Nico has no idea how much I truly love him. It’s an all-consuming feeling. I cannot find enough words to even describe the feeling. I tell him every single day, multiple times a day, that I love him. He very rarely registers what I’m saying, but I have to believe he knows what those words mean and he knows that he is loved. I now fully understand what my mom meant when she said those same words to me over 20 years ago. “You have no idea how much I love you…truly you don’t and I will never be able to explain it to you.” I found it so overly dramatic at the time, but I allowed her to hug me and gush over me because we were setting up our home for my high school graduation party and she was feeling very sentimental. I gave her a big kiss, told her I loved her to pieces, and then took off before she got weepy because I knew it was headed in that direction and I was a teenager just wanting to finish my chores. I knew she loved me, but as I reflect back…I really had no idea how much she loved me.

I am beyond thankful though that we had that moment together and she spoke those words to me because it would be our last mother/daughter moment.
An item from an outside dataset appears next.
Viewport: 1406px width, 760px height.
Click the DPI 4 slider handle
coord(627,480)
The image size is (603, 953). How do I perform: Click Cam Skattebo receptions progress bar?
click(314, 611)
I would not have her with me after that day and I discovered there truly is no substitute for that kind of love—a mother’s love.

It’s a love that makes you wake up at 7am every weekend to make your children their favorite pancakes.

It’s a love that makes you take out every seed from a watermelon because you know your kids struggle with the seeds.

It’s a love that has you making your own secret blend of cinnamon sugar for your child’s favorite food in the world—cinnamon toast—because it makes him deliriously happy.

It’s a love that makes you stay up until 2am on the weekends to play all the Super Mario Bros. games because it is the best time to spend quality time with your one child while the other is sound asleep.

It’s a love that makes you want to sing to your child each morning and evening because his eyes radiate and it puts a smile on his face to hear music.

It’s a love that makes you leave everyone and everything you have ever known and move to a whole new state so your child can have a better quality of life despite your fears and reservations.

And, it’s a love that will continue to break you down, build you back up, carry you through, knock you over, and make you whole again because it’s a love reserved for your children.

My sons have no clue how much I absolutely love and adore them, despite how much I smother them with kisses and hugs and “I love you.” Just like I had no clue how much my mother truly loved and adored me in those childhood moments. But, I am so grateful to her because she taught me what a mother’s love should look like and feel like and what it endures and sacrifices.

So June 27th will always be my day to go an extra mile in showing my sons what a mother’s love feels like because there is nothing else like it. And for my Nico, I will continue to try and move mountains for you because you deserve nothing less.